Page →
12V Camper, RV & Caravan Wiring Diagram

Three free worked examples of 12V wiring for campers, RVs, motorhomes, and caravans -- with correct fuse placement and wire sizing. From a simple weekender to solar-and-shore-power builds with a 230V charger, all the way to a full off-grid van with alternator charging. Use the builder at the bottom to design your own.

1. Basic 12V Camper Wiring (Weekender)

The simplest camper electrical setup: a single 100Ah AGM leisure battery feeding LED lights, a water pump, a roof fan, and USB outlets. A main fuse at the battery protects the main feed, and each circuit gets its own blade fuse at the distribution panel. No solar, no shore power -- you charge the battery by driving or with a mains charger when at home.

Basic 12V camper wiring diagram showing a 100Ah AGM leisure battery, main fuse, distribution panel with individual fuses, and four loads: LED lights, water pump, roof fan, and USB outlets.
Components: 100Ah AGM leisure battery, main fuse, 4 × blade fuses, LED lights (24W), water pump (60W), roof fan (36W), USB outlets (24W).

2. Camper Wiring with Solar and Shore Power

A weekend-and-holiday camper with a 200Ah LiFePO4 battery, 360W of solar feeding a 30A MPPT charger, and a 20A shore power charger for campsite nights. The battery powers a compressor fridge, diesel heater, water pump, lights, and fan. This is the most common mid-range camper build.

12V camper wiring diagram with solar and shore power: 200Ah LiFePO4 battery, 30A MPPT solar charger connected to 360W panels, 20A shore power charger on 230V AC input, and six loads including compressor fridge, diesel heater, water pump, LED lights, roof fan, and USB outlets.
Components: 200Ah LiFePO4 battery, 30A MPPT solar charger, 20A shore power charger, 6 × circuits (lights, compressor fridge, water pump, diesel heater, roof fan, USB).

3. Full Off-Grid Camper with Alternator Charging

A full vanlife build for long-term off-grid use: 300Ah LiFePO4 battery, 600W solar with a 50A MPPT, and a 40A DC-DC charger from the vehicle alternator. Enough capacity for a compressor fridge, diesel heater, induction cooker, and a 2000W inverter for occasional AC loads -- all without ever needing a campsite hookup.

Off-grid 12V camper wiring diagram: 300Ah LiFePO4 battery, 50A MPPT solar charger on 600W panels, 40A DC-DC alternator charger, and seven loads including compressor fridge, diesel heater, 2000W inverter, induction cooker, water pump, LED lights, and roof fan.
Components: 300Ah LiFePO4 battery, 50A MPPT solar charger, 40A DC-DC alternator charger, 7 × circuits including 2000W inverter and induction cooker.

Design Your Own Camper Wiring Diagram

VoltPlan is a free online electrical diagram builder for campers and vans. Pick your components, drag them into place, and get automatic wire sizing, fuse placement, and a printable diagram -- no signup required to start.

Data lines →
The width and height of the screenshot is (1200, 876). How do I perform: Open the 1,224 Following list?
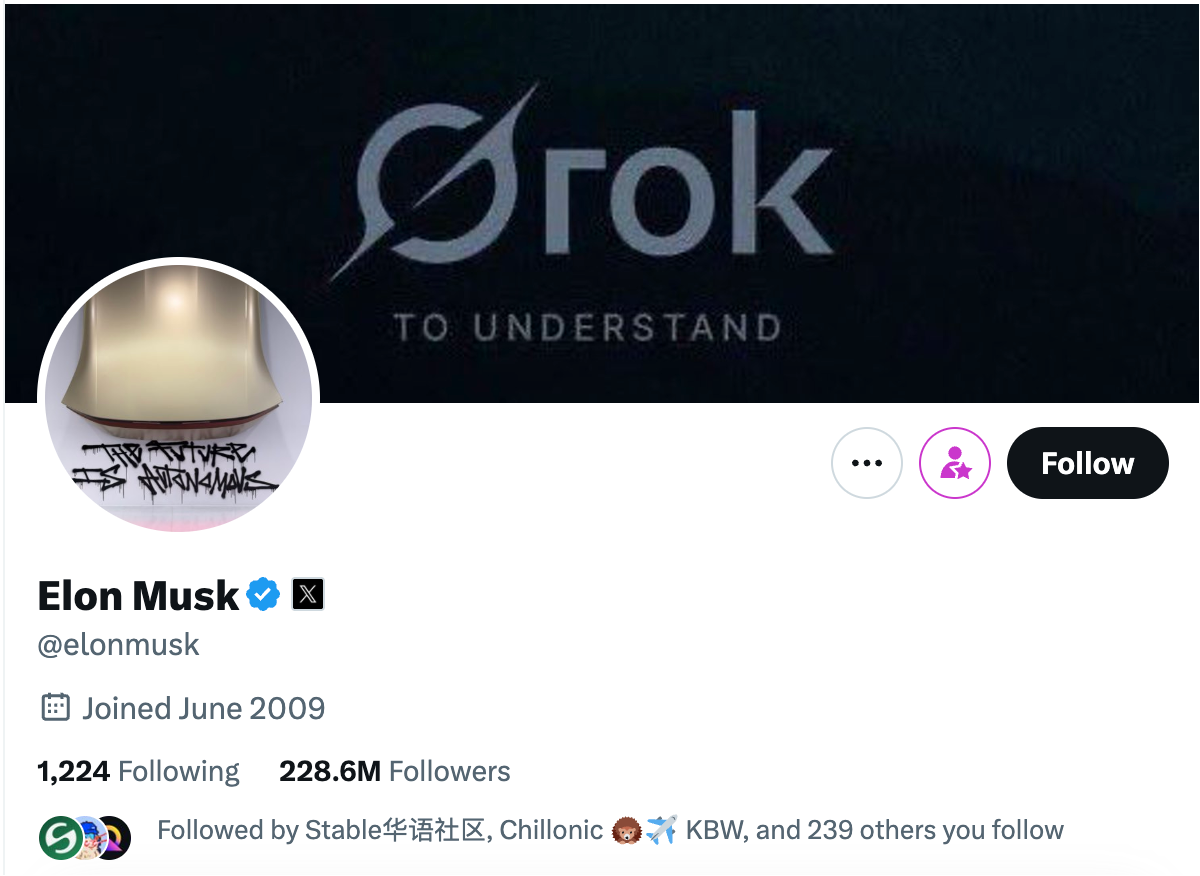click(138, 771)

To-do list →
(a) From the camper wiring page, list each load powered in the basic weekender setup, with the wattage given for it.
(b) Print the part of the camper wiring page that begins at the words "12V Camper, RV" and stops after "Camper Wiring (Weekender)".

Exercise answers →
(a)
- LED lights: 24W
- Water pump: 60W
- Roof fan: 36W
- USB outlets: 24W

(b)
12V Camper, RV & Caravan Wiring Diagram

Three free worked examples of 12V wiring for campers, RVs, motorhomes, and caravans -- with correct fuse placement and wire sizing. From a simple weekender to solar-and-shore-power builds with a 230V charger, all the way to a full off-grid van with alternator charging. Use the builder at the bottom to design your own.

1. Basic 12V Camper Wiring (Weekender)